Here's another solution:

from functools import partial
funcs = [partial(lambda i, x: x**i, i) for i in range(5)]


Notice that the arguments i and x are defined in the opposite order.
That's because partial only applies positional arguments from the left.
If there was a "right partial" that applies from the right, we could use
the built-in instead:

funcs = [rpartial(pow, i) for i in range(5)]
 
T

Terry Reedy

{non sequitur: I still recall my archaic C++ class with the OOAD
assignment of designing said calculator -- we never had to implement
one, just design the basic classes/methods/attributes [on 3x5 cards] for
a four-banger. I managed to persuade the team I was on that an RPN
calculator would be simpler to (potentially) implement... And THEN
persuaded them to NOT use the equivalent of an ALU class, but to put the
math work into each operation button...

"ALU class"?

Googling gives me no clue.

4th hit: Arithmetic Logic Unit (hardware) -- Wikipedia
ALU class -- software version or simulation thereof.

The hardware version of Dennis's distributed design would be
interesting. Spreadsheets are based in part on the same idea of
distributed logic and arithmetic.
 
D

Dennis Lee Bieber

8

88888 Dihedral

On Wed, 11 Jul 2012 20:39:45 -0700, 88888 Dihedral wrote:

> I'll contribute my way of python programming:
>
> def powerb(x, b): #
> return x**b

Here's a shorter version:

py> pow
<built-in function pow>


> One functor is enough!

Nothing we have been discussing in this thread has been a functor, either
in the Haskell sense or the C++ sense.

Well, I encountered this kind of problems before in OOP.

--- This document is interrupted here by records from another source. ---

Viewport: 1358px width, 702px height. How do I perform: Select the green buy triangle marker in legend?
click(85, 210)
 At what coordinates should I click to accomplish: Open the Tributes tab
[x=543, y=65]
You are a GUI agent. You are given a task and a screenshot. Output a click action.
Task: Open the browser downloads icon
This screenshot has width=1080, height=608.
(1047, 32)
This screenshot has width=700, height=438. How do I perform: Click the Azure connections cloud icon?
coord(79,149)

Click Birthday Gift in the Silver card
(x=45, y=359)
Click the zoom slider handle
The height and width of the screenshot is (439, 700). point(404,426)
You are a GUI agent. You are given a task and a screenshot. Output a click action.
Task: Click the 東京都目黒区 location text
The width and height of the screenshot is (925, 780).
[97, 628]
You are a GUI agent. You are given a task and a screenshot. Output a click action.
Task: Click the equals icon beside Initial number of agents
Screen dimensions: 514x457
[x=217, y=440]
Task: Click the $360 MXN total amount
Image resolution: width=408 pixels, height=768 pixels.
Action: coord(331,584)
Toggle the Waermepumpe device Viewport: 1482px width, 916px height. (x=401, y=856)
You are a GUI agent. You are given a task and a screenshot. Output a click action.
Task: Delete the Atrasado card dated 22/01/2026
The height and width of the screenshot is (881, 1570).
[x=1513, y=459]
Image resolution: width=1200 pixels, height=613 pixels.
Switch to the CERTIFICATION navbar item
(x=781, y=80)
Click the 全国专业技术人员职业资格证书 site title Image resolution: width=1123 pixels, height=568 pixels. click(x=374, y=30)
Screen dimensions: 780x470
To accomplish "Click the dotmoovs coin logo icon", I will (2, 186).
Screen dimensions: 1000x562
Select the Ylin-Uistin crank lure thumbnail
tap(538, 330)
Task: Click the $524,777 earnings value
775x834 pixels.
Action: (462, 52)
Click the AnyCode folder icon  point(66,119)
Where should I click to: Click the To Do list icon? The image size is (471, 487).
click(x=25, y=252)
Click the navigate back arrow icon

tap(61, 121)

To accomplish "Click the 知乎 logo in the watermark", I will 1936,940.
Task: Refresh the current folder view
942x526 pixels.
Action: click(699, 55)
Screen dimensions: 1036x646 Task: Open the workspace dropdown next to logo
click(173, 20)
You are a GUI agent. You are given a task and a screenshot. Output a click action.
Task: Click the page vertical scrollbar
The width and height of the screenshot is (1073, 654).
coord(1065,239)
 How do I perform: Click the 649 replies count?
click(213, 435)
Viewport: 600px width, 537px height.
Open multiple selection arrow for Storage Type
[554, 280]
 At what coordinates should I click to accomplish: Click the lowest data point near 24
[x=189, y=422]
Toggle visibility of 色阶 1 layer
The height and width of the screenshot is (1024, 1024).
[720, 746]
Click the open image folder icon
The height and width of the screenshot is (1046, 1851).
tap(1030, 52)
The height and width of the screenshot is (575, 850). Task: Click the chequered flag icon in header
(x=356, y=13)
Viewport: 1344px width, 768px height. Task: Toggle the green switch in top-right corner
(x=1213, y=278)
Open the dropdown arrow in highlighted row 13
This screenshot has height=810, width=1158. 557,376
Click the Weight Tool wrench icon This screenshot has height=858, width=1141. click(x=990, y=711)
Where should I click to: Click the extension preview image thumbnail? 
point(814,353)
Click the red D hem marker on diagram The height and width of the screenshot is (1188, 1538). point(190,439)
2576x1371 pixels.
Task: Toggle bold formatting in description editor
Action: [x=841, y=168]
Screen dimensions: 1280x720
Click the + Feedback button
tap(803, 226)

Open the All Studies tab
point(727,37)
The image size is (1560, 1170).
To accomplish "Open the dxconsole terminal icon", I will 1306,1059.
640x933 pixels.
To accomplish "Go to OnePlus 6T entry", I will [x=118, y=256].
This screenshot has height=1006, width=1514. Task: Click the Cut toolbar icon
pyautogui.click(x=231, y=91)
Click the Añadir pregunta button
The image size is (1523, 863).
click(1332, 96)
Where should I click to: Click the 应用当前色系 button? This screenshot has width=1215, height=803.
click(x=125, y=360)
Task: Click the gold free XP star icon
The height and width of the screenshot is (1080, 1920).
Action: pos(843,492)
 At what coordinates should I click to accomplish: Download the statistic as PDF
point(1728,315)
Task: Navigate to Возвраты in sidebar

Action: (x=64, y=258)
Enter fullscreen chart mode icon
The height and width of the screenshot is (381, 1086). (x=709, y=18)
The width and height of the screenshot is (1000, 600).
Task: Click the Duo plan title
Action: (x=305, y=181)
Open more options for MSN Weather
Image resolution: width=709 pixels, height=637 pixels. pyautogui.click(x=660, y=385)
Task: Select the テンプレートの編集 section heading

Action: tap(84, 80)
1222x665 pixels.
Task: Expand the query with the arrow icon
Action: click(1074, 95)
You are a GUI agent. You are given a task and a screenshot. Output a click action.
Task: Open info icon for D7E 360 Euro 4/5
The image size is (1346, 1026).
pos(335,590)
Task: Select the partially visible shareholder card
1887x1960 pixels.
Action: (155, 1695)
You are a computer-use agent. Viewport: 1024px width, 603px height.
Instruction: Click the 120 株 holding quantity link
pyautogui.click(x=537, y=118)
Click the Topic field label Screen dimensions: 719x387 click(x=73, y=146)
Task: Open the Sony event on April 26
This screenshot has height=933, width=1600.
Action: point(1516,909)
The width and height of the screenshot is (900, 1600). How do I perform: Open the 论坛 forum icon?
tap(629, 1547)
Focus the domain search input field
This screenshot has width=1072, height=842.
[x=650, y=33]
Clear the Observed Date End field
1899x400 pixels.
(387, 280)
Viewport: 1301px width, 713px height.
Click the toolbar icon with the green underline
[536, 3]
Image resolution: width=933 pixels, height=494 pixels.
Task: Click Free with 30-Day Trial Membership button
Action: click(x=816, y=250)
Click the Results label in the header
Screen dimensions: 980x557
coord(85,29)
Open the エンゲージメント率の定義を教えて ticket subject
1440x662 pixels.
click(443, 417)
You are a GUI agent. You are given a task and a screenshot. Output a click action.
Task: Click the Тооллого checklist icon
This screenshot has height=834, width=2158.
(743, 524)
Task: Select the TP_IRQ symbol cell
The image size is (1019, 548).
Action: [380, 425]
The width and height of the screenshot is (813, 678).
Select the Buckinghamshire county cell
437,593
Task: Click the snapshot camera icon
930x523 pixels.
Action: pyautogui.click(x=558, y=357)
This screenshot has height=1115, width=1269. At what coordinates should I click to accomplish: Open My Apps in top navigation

I have to make sure my functor to keep the state variable values
for different objects that call the same functor to behave correctly
in order to avoid passing extra parameters in various objects using the same functor.
 
J

John O'Hagan

Exactly. It's threads like these which remind me why I never use lambda. I
would rather give a function an explicit name and adhere to the familiar
Python syntax, despite the two extra lines of code. I don't even like the
name "lambda". It doesn't tell you what it is (unless you're John McCarthy),
a function that you won't re-use and so you don't really need to give it a
persistent name.

I haven't seen any lambdas in any Python library code, or in any of the
third-party modules I use (numpy, matplotlib, Biopython). Do they exist?
Because I have not been forced to do so, I haven't retained a space in the
top drawer of my programming brain for lambda.
[...]

+1 about the name, -1 about the usefulness. For example it's a clear and
concise way to pass a key argument to min, max, sort and friends:

sort(seq, key=lambda x: x.a)

The alternative is to have trivial function definitions floating around the
namespace which readers of the code have to search for.
 
S

Steven D'Aprano

I have to make sure my functor to keep the state variable values for
different objects that call the same functor to behave correctly in
order to avoid passing extra parameters in various objects using the
same functor.

Yo dawg, I heard you liked functors, so I put a functor in your functor
so you can train your markov chains with extra functor parameters to
functor objects that are functor factory decorator functors.